Huang ES, Zhang Q, Gandra N, Chin MH, Meltzer DO: The effect of comorbid illness and functional status on the expected benefits of intensive glucose control in older patients with type 2 diabetes: a decision analysis. Ann Intern Med 149:11-19, 2008

Design. A decision analysis.

Subjects. Adults ages 60-80 years with diabetes.

Methods. The authors developed a simulation model to understand the magnitude of the potential benefits of intensive (target A1C < 7.0%) versus moderate (target A1C < 7.9%) glycemic control in older adults with diabetes (both new-onset and of different levels of duration) and a range of comorbid illnesses and functional limitations. The model parameters were drawn from available trials and cohort studies. Comorbidity and functional limitations were categorized using a previously validated framework and were used to model life expectancy. The potential benefits of intensive control were expressed in average quality-adjusted life-days gained. Diabetes-related complications (e.g., blindness, end-stage renal disease, amputation, and myocardial infarction) were assigned health values (utilities) based on previous studies. The model did not consider costs and did not account for decrements in quality of life or complications (e.g., hypoglycemia) from intensive treatment. Use of other cardiovascular risk-reducing therapies was considered, with the levels based on older survey data.

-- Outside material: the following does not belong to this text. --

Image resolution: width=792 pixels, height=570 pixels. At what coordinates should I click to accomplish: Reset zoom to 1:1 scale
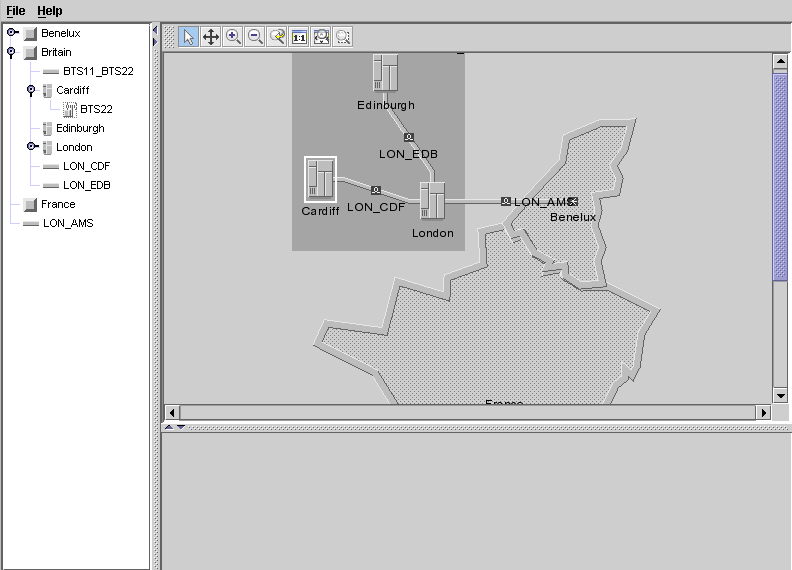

Results. The potential benefits of intensive glycemic control were relatively small (51-116 quality-adjusted life-days gained) and appeared to depend on age and the presence of functional disability. When life expectancy was < 5 years, intensive control produced little benefit, even under optimistic assumptions.

Conclusions. Decisions about intensive glycemic control in older adults should consider life expectancy, which can be assessed based on age and functional status. Older adults with limited life expectancy are unlikely to benefit from intensive control compared with moderate control.

The care of older adults with diabetes is challenging. The incidence of diabetes-related complications increases with age and duration of diabetes. However, the treatment-related adverse effects and competing causes of morbidity and mortality also become more common. Few trials have focused specifically on understanding the benefits and downsides of therapies in older adults. As a result, decisions about whether to implement interventions such as intensive glycemic control are often based on extrapolation from data collected mainly in middle-aged trial participants.

Achieving intensive glycemic control can be difficult and can require considerable resources and effort on the part of patients, providers, and health care systems. Therefore, the decision to pursue intensive control should depend on the magnitude of the potential net benefit.

Given the limited trial data, Huang et al. developed a simulation model to better understand the potential benefits of intensive glycemic control in older adults. They used available data from cohort studies and from the U.K. Prospective Diabetes Study1  to examine the magnitude of benefits from intensive control for patients of different ages, durations of diabetes, and levels of functional ability. Not surprisingly, they found that the potential benefits of intensive control depended on life expectancy (derived from age and functional status)2  and duration of diabetes. Those with limited life expectancy (< 5 years) would receive little benefit from intensive, compared to moderate, control. The potential benefits were larger for younger patients but did not differ greatly based on duration of diabetes.

The decision to express the model results in quality-adjusted life-days makes it difficult to know whether the potential benefits of intensive control make sense in patients with intermediate (5- to 10-year) life expectancies. Consideration of the costs of intensive (compared to moderate) glycemic control and calculation of a cost per quality-adjusted life-year gained would have helped clarify the yield of intensive therapy and allowed comparison against other potential resource uses.

Several features of the model suggest that the estimates of potential benefit are optimistic and that the actual benefits may be smaller than described. First, the model assumes that intensive glycemic control reduces cardiovascular complications, which is controversial in light of the recent findings from the Action to Control Cardiovascular Risk in Diabetes study.3  Assuming no cardiovascular reduction from better control reduced the potential benefits by > 50% across age-groups. Second, the model does not appear to account for treatment-related adverse effects (hypoglycemia) or the decrement in quality of life and increased patient time required to achieve intensive control. Third, the levels of use of other effective therapies were assumed to be low (e.g., 26% for ACE inhibitors) or were modeled indirectly (modeling of lipid levels from national survey data collected when statin use was less common). Assuming greater use of concurrent therapies would reduce the potential absolute benefits of intensive control.

Despite these limitations, the modeling work by Huang et al. represents an important advance in how we consider whether to aim for intensive glycemic control in older adults with type 2 diabetes. Further modeling, coupled with focused primary data collection and real-world testing of physicians' ability to use an age- and functional status—based life expectancy assessment, will help us better target intensive control to those most likely to benefit from it.